▶ _Available records_:
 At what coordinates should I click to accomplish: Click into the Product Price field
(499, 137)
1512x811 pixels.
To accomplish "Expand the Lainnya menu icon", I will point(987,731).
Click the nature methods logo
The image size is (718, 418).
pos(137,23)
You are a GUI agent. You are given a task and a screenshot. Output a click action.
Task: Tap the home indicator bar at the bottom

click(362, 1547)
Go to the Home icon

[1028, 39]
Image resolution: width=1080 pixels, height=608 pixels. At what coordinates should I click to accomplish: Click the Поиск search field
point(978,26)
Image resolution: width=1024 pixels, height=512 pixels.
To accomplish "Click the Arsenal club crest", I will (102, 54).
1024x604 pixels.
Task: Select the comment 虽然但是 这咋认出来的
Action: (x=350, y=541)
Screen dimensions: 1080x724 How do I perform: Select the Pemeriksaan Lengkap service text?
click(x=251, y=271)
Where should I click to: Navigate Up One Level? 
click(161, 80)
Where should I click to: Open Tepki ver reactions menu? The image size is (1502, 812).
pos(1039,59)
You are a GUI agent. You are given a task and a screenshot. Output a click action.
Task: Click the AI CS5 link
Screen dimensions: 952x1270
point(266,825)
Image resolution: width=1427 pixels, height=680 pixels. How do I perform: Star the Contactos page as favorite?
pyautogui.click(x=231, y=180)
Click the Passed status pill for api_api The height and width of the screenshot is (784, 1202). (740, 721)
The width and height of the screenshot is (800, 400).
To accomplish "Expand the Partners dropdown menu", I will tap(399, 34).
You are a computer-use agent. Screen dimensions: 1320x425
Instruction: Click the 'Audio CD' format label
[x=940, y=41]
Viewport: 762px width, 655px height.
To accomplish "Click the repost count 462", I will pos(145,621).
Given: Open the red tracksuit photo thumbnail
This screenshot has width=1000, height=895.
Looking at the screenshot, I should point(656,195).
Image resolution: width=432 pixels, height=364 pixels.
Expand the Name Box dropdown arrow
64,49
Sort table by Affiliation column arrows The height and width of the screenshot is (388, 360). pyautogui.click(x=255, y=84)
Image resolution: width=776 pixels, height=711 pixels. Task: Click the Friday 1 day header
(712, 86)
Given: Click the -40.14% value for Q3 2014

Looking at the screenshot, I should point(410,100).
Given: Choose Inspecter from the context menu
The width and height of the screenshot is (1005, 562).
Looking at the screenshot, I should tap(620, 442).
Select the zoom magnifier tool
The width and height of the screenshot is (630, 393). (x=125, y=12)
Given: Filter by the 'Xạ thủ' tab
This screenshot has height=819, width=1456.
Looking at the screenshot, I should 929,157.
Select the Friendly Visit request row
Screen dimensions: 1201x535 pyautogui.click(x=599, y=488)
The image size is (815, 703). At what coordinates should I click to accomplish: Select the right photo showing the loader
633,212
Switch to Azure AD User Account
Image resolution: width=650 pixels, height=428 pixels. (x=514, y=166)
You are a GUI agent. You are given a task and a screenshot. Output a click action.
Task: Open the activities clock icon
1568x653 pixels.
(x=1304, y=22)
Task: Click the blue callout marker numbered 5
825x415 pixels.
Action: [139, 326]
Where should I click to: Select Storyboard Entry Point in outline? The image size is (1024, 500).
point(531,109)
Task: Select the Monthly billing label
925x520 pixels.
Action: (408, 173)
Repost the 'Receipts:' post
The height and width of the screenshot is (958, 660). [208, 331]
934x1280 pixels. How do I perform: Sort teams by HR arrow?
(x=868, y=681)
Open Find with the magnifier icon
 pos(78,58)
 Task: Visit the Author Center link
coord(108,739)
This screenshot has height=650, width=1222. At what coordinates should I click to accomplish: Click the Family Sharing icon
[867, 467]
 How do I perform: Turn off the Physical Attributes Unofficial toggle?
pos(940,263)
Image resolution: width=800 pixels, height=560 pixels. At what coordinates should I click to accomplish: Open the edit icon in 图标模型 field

▶ _What you have to do_: Using the entries above, give again exactly the lines from the line holding "Given: Click the -40.14% value for Q3 2014" through the line holding "Given: Filter by the 'Xạ thủ' tab". Include both end lines and nothing else.

▶ _Response below_:
Given: Click the -40.14% value for Q3 2014

Looking at the screenshot, I should point(410,100).
Given: Choose Inspecter from the context menu
The width and height of the screenshot is (1005, 562).
Looking at the screenshot, I should tap(620, 442).
Select the zoom magnifier tool
The width and height of the screenshot is (630, 393). (x=125, y=12)
Given: Filter by the 'Xạ thủ' tab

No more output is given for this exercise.